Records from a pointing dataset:
========

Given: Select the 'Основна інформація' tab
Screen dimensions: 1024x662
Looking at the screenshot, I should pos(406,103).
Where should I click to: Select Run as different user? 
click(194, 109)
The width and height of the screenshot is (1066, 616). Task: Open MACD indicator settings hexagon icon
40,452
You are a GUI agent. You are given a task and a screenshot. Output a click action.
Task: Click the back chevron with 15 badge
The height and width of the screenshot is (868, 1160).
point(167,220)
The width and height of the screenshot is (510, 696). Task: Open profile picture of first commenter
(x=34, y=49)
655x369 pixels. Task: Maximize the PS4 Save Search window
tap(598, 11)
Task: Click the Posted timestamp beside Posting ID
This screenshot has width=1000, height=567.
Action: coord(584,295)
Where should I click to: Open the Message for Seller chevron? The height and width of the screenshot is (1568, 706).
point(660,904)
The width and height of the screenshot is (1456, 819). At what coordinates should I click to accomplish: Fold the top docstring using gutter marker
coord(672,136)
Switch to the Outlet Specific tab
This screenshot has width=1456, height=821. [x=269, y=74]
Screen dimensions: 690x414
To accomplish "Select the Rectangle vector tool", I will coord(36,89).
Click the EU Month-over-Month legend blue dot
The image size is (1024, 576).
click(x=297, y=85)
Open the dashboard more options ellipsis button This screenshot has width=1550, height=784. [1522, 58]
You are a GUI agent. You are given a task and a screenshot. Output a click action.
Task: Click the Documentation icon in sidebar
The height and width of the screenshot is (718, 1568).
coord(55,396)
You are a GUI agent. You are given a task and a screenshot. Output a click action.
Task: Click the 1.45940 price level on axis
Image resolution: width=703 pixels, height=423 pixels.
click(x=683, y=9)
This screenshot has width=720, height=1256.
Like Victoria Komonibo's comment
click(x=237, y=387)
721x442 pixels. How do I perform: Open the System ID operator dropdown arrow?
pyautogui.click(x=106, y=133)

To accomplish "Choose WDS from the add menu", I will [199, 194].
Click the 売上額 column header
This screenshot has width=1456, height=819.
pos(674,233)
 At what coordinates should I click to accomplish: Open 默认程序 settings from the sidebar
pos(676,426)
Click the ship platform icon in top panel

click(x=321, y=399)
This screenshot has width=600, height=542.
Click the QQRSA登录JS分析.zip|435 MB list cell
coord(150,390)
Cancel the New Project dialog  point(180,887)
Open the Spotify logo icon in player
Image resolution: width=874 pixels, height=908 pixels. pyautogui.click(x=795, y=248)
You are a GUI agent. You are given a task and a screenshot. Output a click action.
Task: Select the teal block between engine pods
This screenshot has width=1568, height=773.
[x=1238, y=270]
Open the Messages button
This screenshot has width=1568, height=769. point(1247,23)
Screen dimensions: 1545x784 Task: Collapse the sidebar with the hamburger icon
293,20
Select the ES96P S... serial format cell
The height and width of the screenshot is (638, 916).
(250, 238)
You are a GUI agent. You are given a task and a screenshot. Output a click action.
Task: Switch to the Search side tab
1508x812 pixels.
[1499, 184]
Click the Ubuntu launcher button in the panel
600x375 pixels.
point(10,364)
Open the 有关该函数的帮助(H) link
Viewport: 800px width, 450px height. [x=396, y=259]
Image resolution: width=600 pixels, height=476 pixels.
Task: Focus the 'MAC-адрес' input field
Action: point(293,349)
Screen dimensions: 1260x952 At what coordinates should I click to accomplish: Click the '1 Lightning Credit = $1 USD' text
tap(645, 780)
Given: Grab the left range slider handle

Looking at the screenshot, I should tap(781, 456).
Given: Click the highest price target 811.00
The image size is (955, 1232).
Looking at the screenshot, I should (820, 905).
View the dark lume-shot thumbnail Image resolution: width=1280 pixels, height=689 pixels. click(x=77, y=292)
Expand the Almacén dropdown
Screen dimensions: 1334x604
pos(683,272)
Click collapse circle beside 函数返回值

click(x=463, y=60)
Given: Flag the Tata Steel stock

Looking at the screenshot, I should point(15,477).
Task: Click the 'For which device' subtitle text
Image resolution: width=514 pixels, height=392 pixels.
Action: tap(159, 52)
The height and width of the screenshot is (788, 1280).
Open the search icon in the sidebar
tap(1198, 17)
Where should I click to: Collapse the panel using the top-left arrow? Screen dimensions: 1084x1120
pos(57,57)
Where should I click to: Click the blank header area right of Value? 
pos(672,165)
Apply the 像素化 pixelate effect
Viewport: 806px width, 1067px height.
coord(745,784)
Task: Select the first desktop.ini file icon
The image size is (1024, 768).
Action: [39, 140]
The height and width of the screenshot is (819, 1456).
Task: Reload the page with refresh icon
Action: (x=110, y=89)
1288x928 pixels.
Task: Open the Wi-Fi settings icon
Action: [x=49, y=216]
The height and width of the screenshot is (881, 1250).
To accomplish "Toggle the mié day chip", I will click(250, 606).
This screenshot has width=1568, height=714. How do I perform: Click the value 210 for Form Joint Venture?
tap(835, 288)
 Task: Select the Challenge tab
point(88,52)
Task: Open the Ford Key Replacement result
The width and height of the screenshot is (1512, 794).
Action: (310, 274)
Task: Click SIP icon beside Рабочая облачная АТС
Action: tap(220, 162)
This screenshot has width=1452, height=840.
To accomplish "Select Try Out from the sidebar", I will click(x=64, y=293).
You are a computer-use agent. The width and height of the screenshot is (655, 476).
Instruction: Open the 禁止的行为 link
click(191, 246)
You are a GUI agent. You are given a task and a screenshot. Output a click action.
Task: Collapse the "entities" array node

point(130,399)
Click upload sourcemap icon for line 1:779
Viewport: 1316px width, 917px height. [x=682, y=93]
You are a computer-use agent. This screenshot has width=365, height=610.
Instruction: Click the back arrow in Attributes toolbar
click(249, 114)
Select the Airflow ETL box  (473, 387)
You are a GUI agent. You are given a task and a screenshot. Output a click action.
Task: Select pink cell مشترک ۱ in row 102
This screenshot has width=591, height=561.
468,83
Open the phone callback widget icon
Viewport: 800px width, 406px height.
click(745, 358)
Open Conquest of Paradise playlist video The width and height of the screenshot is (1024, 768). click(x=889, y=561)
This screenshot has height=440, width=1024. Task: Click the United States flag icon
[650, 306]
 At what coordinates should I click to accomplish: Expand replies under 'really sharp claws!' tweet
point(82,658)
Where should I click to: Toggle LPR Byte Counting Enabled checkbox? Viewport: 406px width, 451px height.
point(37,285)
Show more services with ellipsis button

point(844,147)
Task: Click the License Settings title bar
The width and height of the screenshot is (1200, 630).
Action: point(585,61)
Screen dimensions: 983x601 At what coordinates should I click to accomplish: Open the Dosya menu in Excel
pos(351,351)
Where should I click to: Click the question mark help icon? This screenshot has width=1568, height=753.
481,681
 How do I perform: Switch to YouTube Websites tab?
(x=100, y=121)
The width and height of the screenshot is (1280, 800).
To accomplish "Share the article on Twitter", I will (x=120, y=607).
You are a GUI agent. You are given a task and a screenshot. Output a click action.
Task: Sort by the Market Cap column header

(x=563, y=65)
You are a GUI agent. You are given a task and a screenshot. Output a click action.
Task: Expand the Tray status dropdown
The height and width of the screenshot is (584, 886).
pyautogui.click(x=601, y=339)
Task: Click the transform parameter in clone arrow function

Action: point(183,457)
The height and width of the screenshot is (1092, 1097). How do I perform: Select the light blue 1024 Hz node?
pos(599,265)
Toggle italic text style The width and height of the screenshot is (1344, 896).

========

▶ **TASK BRIEF**:
Lay out the lines from the one containing "Task: Click the Posted" through the one containing "point(660,904)", inclusive, as a Markdown table with a Row column for the row number and a Line column for the line. Leave out any blank lines.

▶ **EXERCISE RESULT**:
| Row | Line |
|---|---|
| 1 | Task: Click the Posted timestamp beside Posting ID |
| 2 | This screenshot has width=1000, height=567. |
| 3 | Action: coord(584,295) |
| 4 | Where should I click to: Open the Message for Seller chevron? The height and width of the screenshot is (1568, 706). |
| 5 | point(660,904) |